Man Who Burgled Steve Jobs’ House Gets 7 Years

35-year-old Kariem McFarlin, the guy who entered the late Steve Jobs’ Palo Alto home and stole thousands of dollars worth of Apple products and other items last year, is going to spend at least ...
Man Who Burgled Steve Jobs’ House Gets 7 Years
Written by Josh Wolford
  • 35-year-old Kariem McFarlin, the guy who entered the late Steve Jobs’ Palo Alto home and stole thousands of dollars worth of Apple products and other items last year, is going to spend at least a few years in the slammer.

    A Judge has just sentenced McFarlin to 7 years in a California state penitentiary.
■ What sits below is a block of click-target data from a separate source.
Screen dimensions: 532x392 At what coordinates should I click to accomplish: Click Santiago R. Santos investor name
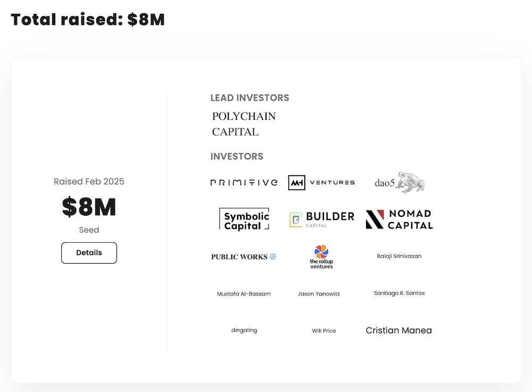tap(399, 293)
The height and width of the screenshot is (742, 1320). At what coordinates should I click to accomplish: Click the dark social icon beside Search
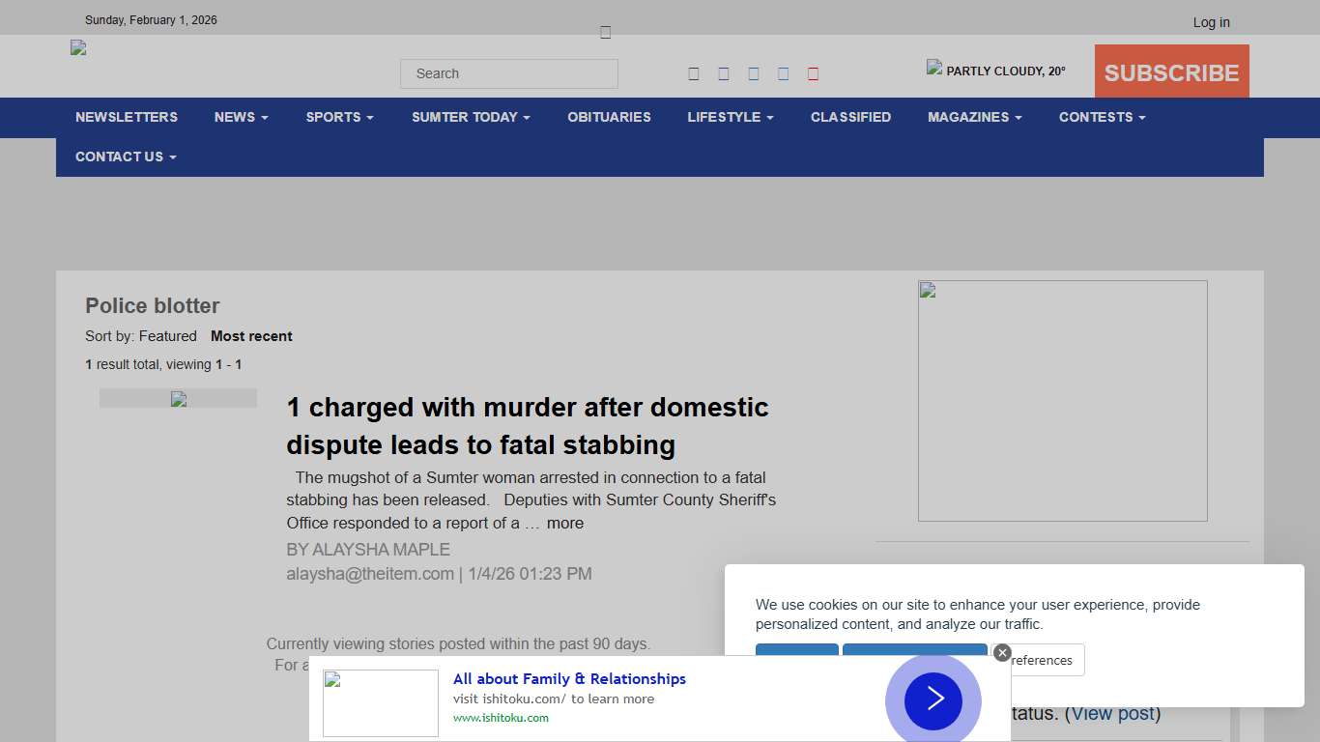(694, 74)
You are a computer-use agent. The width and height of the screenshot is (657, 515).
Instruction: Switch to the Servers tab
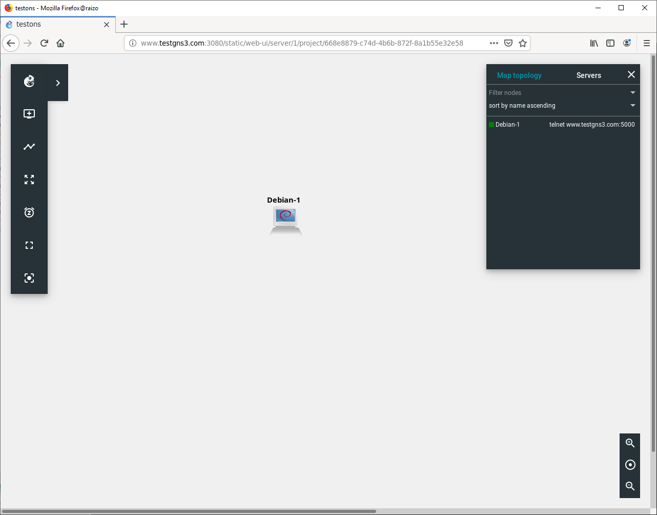[x=588, y=75]
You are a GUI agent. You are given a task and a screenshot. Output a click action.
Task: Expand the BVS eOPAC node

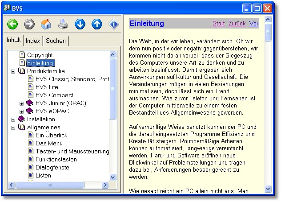coord(21,111)
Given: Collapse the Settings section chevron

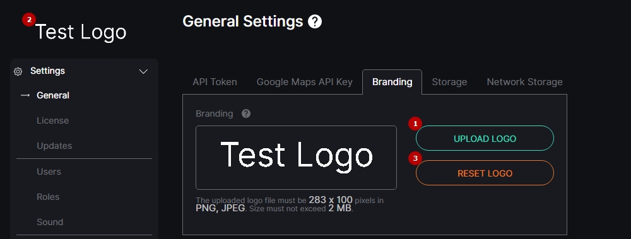Looking at the screenshot, I should tap(143, 72).
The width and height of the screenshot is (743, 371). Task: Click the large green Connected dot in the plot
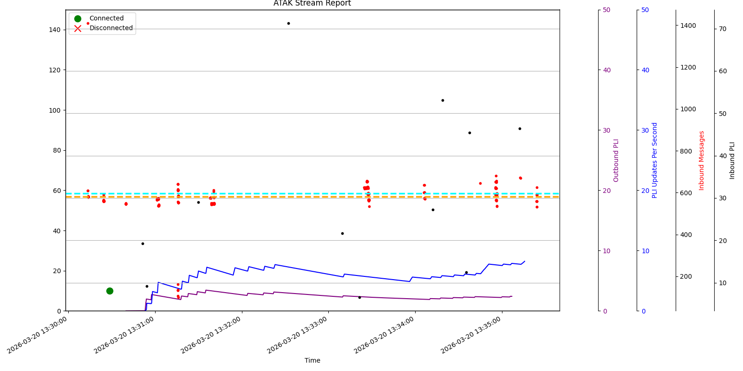click(x=110, y=291)
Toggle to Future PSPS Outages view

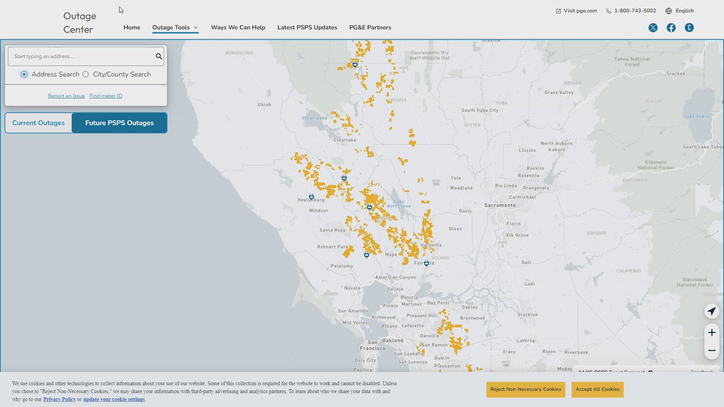tap(119, 123)
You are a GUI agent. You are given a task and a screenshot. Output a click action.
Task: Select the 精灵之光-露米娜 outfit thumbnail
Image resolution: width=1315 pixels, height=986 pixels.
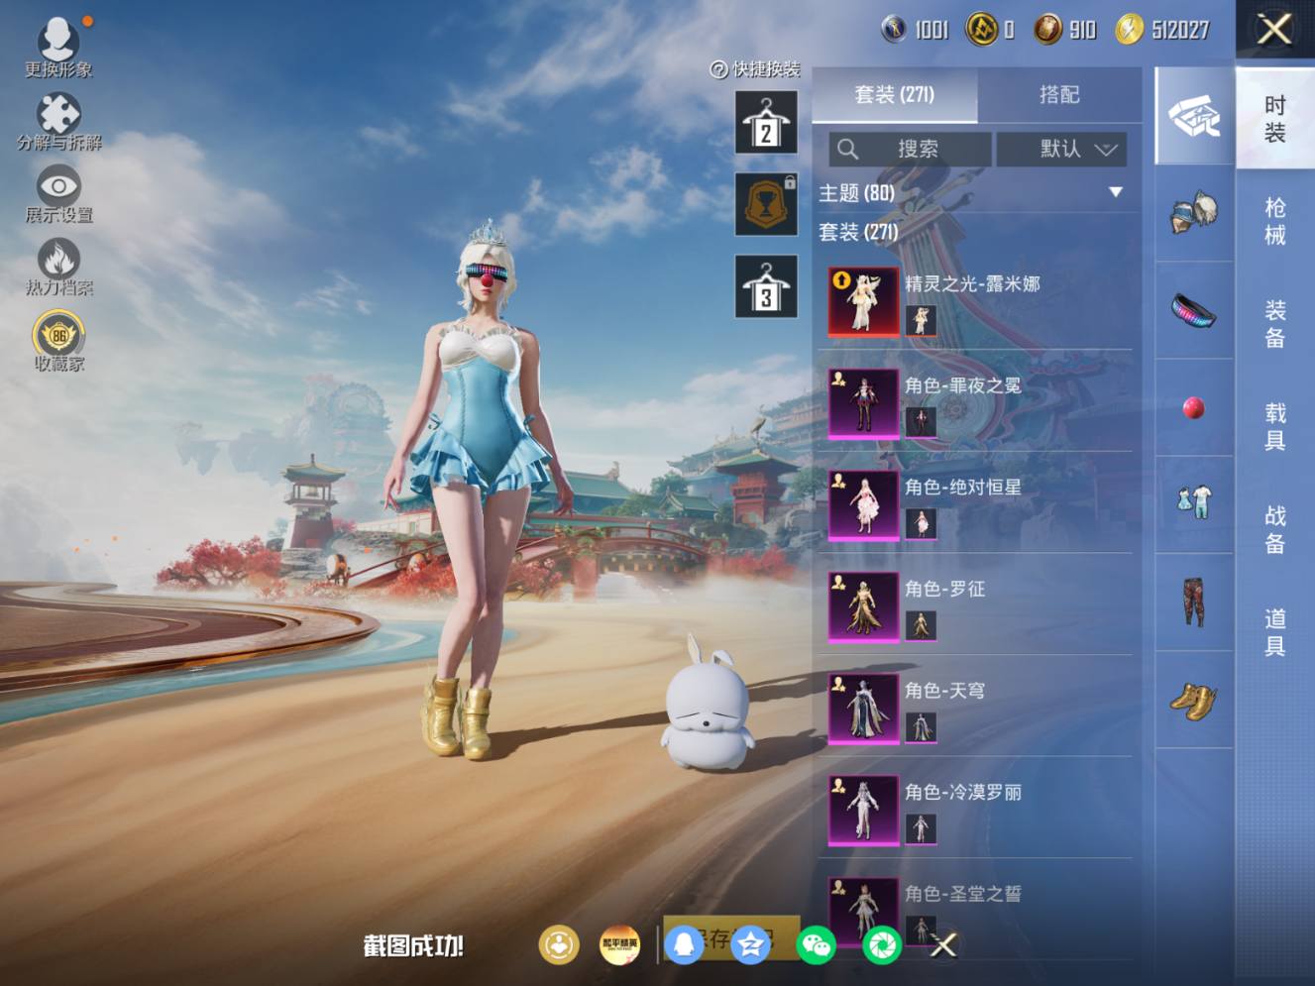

    McFarlin was arrested back in August of 2012, and couple of weeks after he broke into the late Apple co-founder’s home and stole more than $60,000 worth of Apple products and personal items. It was later revealed that McFarlin took 2 iMacs, 3 iPads, 3 iPods, an Apple TV box, and some of Jobs’ wife’s jewelry.
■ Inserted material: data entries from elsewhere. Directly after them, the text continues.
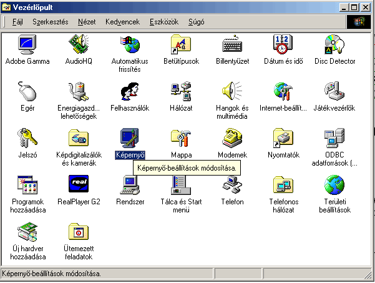Open the RealPlayer G2 icon
The height and width of the screenshot is (283, 375).
tap(79, 186)
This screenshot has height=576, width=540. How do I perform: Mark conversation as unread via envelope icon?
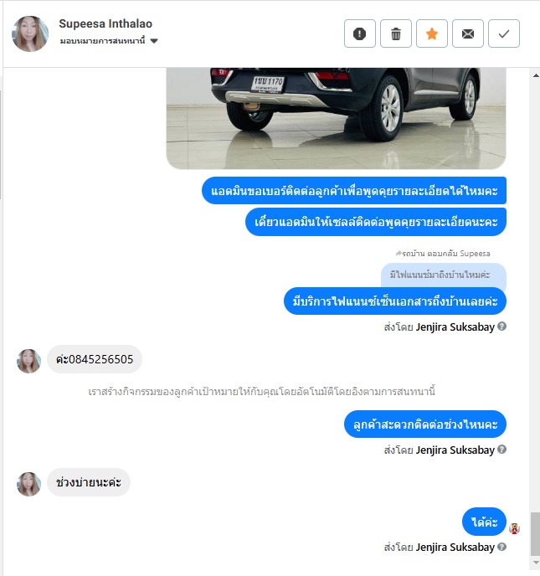point(468,33)
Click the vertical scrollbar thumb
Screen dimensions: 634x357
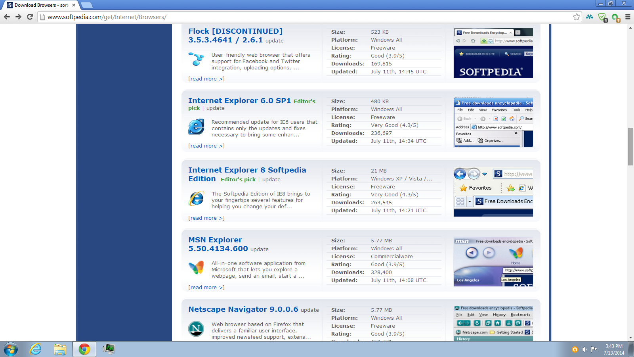point(630,146)
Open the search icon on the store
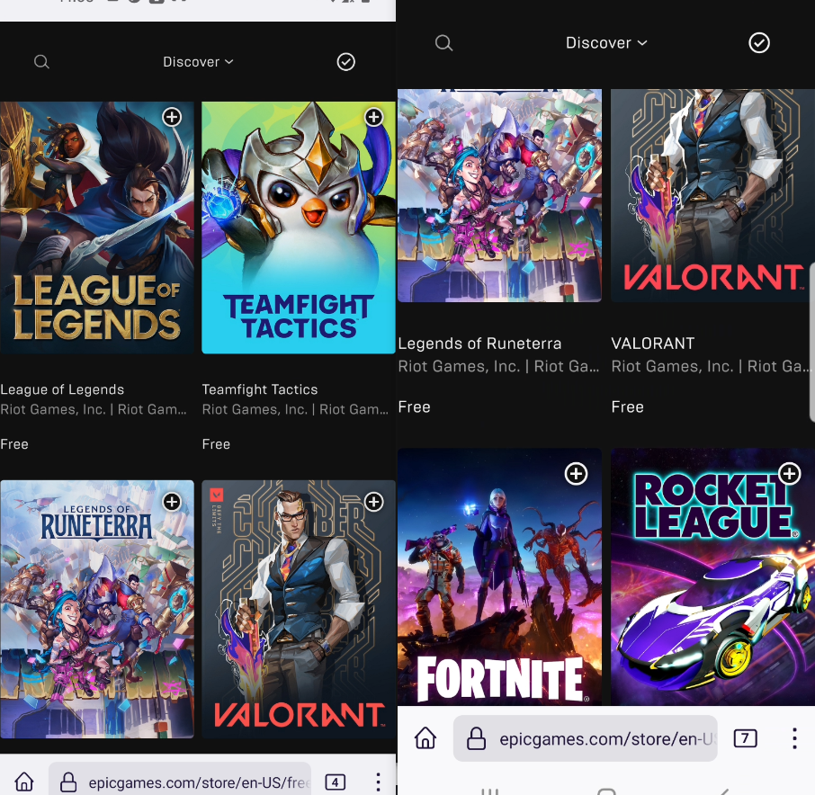This screenshot has height=795, width=815. [41, 61]

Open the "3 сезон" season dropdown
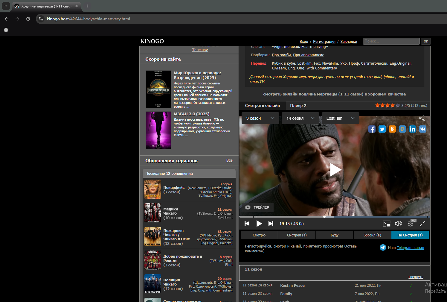260,118
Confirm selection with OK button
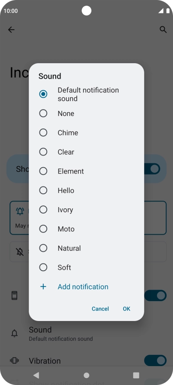The image size is (173, 385). (126, 309)

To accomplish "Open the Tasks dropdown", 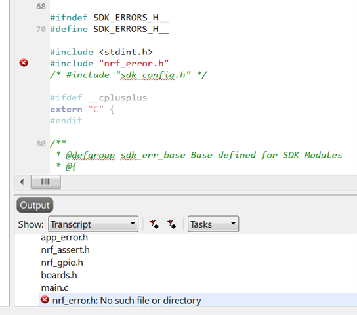I will click(x=213, y=224).

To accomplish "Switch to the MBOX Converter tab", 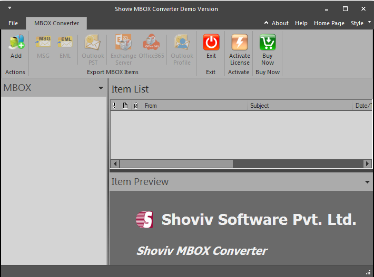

    It doesn’t appear that the robber singled out Steve Jobs’ home because it belonged to Steve Jobs. Jobs’ home wasn’t the only home that McFarlin had burgled recently. Upon admitting to the Jobs job, he also admitted to hitting multiples homes in the San Francisco Bay area and stealing hundreds of thousands of dollars worth of items.

    McFarlin was captured a few weeks after the burglaries with the help of Apple and an area tech-crime unit. MacWorld UK has the story:

    [McFarlin] was arrested in August last year by officers from the Rapid Enforcement Allied Computer Team, a Silicon Valley-based high-tech crime unit formed by local, state and federal law enforcement agencies.
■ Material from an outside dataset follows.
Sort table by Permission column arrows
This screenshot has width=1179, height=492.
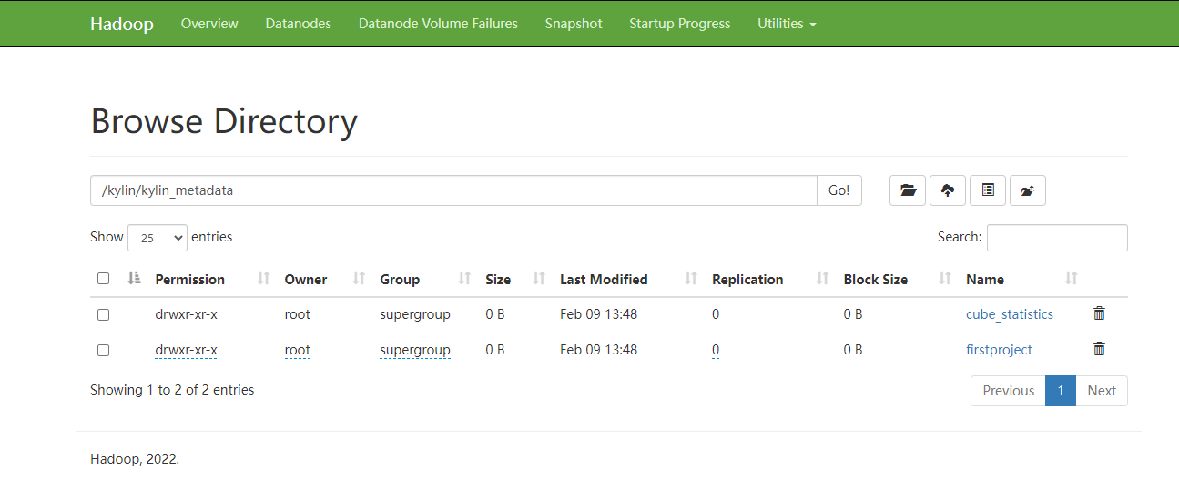(263, 279)
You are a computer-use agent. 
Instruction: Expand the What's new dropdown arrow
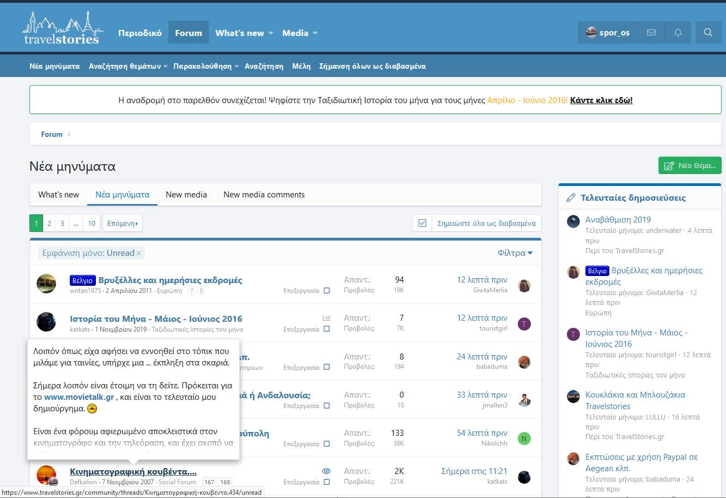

    REACT officers found McFarlin with help from Apple security, which tracked where the stolen devices were being used by matching their serial numbers with connections to Apple iTunes servers. The IP address in use matched a line in McFarlin’s apartment in nearby Alameda that was also being used by an Apple device registered to a member of his family, according to a police report.

    And thus a reminder for criminals on why tech theft is such a risky proposition.